• **Exercise goal**: Comb the records below for the string "will" and copy each line where it turns up.

═══ Records provided

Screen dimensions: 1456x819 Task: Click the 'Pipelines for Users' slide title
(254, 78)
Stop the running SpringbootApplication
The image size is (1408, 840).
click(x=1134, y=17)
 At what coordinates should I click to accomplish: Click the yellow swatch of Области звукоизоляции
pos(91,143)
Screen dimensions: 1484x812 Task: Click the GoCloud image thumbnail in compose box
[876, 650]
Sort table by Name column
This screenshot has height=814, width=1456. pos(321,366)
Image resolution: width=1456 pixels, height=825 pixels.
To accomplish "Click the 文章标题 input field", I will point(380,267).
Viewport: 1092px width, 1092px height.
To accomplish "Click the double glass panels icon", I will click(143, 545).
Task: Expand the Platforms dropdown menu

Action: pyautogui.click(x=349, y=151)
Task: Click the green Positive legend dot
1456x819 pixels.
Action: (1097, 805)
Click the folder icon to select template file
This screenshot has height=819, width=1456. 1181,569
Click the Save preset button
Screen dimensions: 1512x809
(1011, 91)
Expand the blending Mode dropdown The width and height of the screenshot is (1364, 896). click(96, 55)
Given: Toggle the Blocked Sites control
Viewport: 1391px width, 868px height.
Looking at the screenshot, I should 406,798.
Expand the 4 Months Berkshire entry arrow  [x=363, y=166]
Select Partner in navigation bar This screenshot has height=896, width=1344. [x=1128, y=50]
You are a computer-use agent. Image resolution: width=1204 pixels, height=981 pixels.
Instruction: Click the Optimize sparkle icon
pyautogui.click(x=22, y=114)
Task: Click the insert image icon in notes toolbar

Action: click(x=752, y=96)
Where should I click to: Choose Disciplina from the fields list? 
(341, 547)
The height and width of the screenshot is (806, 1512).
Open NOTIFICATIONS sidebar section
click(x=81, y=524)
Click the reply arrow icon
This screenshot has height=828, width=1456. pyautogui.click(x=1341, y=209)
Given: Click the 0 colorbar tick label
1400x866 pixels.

══════

• **Result of this task**:
To accomplish "Click the 文章标题 input field", I will point(380,267).
To accomplish "Click the double glass panels icon", I will click(143, 545).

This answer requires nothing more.